The returns histories are sometimes duplicated in the database. For example, if a fund started in 1962 and split into four share classes in 1993, each new share class of the fund is permitted to inherit the entire return/performance history. This can create a bias when averaging returns across mutual funds.

A selection bias favoring the historical data files of the best past performing private funds that became public does exist. The SEC has recently begun permitting some funds (and eventually probably all funds) with prior returns histories as private funds to add these returns onto the beginning of their public histories. The effect of this is that only the successful private fund histories are included in the database.

File Development and Data Sources

The CRSP Mutual Fund Database was created in 3 stages.

The original CRSP Mutual Fund Database contained open-end mutual fund data beginning December 1961 through December 1995. The database was developed by Mark M. Carhart for his 1995 dissertation submitted to the Graduate School of Business entitled, “Survivor Bias and Persistence in Mutual Fund Performance,” to fill a need for lacking data coverage. Funding of the original project was provided by Eugene F. Fama and the Center for Research in Security Prices.
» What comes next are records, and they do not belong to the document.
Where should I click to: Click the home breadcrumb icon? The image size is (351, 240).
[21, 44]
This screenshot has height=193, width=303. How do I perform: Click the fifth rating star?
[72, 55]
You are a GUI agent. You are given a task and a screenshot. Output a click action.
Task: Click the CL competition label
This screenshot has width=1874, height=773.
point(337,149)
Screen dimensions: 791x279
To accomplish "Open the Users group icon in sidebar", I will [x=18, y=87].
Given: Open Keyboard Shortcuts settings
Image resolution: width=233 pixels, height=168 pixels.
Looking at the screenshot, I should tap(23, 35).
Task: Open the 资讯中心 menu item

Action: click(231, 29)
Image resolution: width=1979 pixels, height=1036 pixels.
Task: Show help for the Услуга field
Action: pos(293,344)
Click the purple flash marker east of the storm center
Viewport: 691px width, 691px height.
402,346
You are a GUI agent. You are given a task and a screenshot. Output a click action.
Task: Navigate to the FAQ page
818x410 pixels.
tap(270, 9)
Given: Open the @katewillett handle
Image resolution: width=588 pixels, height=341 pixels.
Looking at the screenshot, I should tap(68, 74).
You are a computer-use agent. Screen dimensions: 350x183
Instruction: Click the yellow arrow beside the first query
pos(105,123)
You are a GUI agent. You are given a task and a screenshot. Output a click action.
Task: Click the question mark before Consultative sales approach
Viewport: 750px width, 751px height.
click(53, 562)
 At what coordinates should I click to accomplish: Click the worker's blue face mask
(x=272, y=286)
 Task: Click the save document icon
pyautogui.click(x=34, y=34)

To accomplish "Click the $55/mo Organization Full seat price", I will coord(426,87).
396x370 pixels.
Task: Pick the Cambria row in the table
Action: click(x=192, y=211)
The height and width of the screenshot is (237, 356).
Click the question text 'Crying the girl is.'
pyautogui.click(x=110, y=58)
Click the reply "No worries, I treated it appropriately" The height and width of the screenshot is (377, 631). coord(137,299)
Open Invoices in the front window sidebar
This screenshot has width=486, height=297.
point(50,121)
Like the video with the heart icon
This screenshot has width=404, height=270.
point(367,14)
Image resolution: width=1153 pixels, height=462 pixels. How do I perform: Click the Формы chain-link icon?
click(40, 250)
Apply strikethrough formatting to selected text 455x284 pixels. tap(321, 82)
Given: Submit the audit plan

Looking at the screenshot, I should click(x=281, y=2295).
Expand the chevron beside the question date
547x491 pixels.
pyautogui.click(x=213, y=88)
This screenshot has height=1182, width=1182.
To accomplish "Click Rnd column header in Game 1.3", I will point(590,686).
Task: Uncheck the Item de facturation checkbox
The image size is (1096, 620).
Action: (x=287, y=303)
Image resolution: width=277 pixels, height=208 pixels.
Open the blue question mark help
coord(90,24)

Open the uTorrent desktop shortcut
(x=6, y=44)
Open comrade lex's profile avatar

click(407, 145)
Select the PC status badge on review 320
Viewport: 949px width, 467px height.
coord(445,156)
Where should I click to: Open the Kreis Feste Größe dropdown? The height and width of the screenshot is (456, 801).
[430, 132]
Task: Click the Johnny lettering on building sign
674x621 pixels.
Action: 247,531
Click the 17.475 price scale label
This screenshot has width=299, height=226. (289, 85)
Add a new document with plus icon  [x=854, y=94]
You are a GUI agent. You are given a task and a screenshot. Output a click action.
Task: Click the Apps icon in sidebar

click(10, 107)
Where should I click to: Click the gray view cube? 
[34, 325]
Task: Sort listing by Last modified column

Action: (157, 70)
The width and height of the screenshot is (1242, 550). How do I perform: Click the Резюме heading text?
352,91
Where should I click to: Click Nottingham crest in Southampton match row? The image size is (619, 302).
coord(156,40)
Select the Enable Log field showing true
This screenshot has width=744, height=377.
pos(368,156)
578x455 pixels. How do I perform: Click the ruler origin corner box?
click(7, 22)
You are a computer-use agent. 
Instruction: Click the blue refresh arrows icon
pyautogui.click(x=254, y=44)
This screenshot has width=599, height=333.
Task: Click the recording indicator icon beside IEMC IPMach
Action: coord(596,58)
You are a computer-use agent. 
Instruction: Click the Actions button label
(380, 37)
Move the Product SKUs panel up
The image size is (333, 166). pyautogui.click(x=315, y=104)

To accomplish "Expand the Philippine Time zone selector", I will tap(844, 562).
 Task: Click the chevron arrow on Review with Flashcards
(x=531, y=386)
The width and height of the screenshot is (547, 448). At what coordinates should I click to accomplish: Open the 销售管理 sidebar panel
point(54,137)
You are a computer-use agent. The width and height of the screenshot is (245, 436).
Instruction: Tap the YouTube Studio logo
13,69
The Center for Research in Security Prices continued Mr. Carhart’s work after his graduation. Historical data in the database were collected from printed sources, including the Fund Scope Monthly Investment Company Magazine, the Investment Dealers Digest Mutual Fund Guide, Investor’s Mutual Fund Guide, the United and Babson Mutual Fund Selector, and the Wiesenberger Investment Companies Annual Volumes.

The data were compiled into an annual list of active mutual fund names and attributes, along with organizational history such as name changes, mergers, and liquidations. Monthly returns were calculated back to January 1962. Funds that were not in the Wiesenberger Investment Companies Annual Volumes or other printed materials were added, although instances of this were rare. As the last step in this second stage, the data were checked against original and secondary sources for any unusual entries and typographical errors.

Beginning with the December 2007 iteration of the database, current and historical data back to August of 1998 are provided electronically by Lipper and Thomson Reuters. New fund style data items have been added to the original database.